SHORT TASK A:
Answer these questions about the article on the Marine Parade durian price war:
(i) How many durian stores in Marine Parade are part of the price war?
(ii) What does the 32-year-old seller named Li charge for each musang king, and how many can one person buy?
(iii) At what time do customers start queuing?

PASSAGE:
$5 musang king: Price war among durian sellers at Marine Parade draws large crowd

$5 musang king: Price war among durian sellers at Marine Parade draws large crowd
Queues form around the four stores in a durian price war in Marine Parade after their prices dive as low as $5 per musang king durian.
PHOTO: Shin Min Daily News

How low can you go? While some durian sellers are doing the limbo over their low durian prices, others are beginning to feel the thorns pricking their backs.

Four durian stores in Marine Parade — three of which are within 5m of each other — have begun to price themselves competitively, driving up crowd density and driving down the price of the coveted musang king durian, Shin Min Daily News reported today (June 13).

Starting from as low as $5, durian seller Li, 34, implemented his promotional pricing with additional requirements where each person can only buy two durians, while stocks last.

Another seller who moved to the Marine Parade location this year, also known as Li, 32, sells his musang king for $8 each, but restricts purchases to three per person.

A Grade A musang king durian, for example, weighs approximately 1.6kg and sells for about $25 per kilogram online, according to information on durian retailer 99 Old Trees' website.

"Customers start queuing at 4pm, with some bringing their entire family here," 32-year-old Li told Shin Min Daily News. "We won't impose restrictions — children can also buy them."

SHORT TASK B: Extract every line of the rows below word for word, leaving the pictures out of your answer.

(Extracted data entries)
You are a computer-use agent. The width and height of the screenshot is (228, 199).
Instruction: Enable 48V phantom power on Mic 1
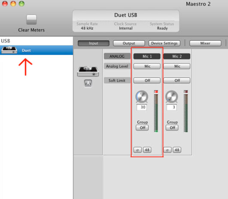pos(147,150)
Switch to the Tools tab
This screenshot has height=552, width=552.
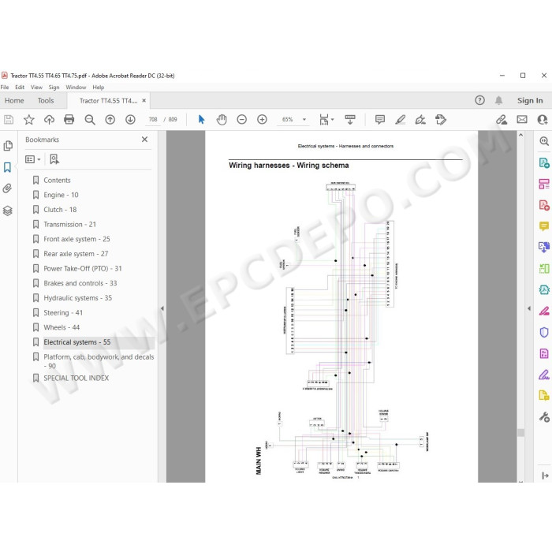(46, 101)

WORKED ANSWER A:
(i) Four.
(ii) $8 each, with a limit of three per person.
(iii) 4pm.

WORKED ANSWER B:
You are a computer-use agent. The width and height of the screenshot is (228, 199).
Instruction: Enable 48V phantom power on Mic 1
pos(147,150)
Switch to the Tools tab
This screenshot has height=552, width=552.
(46, 101)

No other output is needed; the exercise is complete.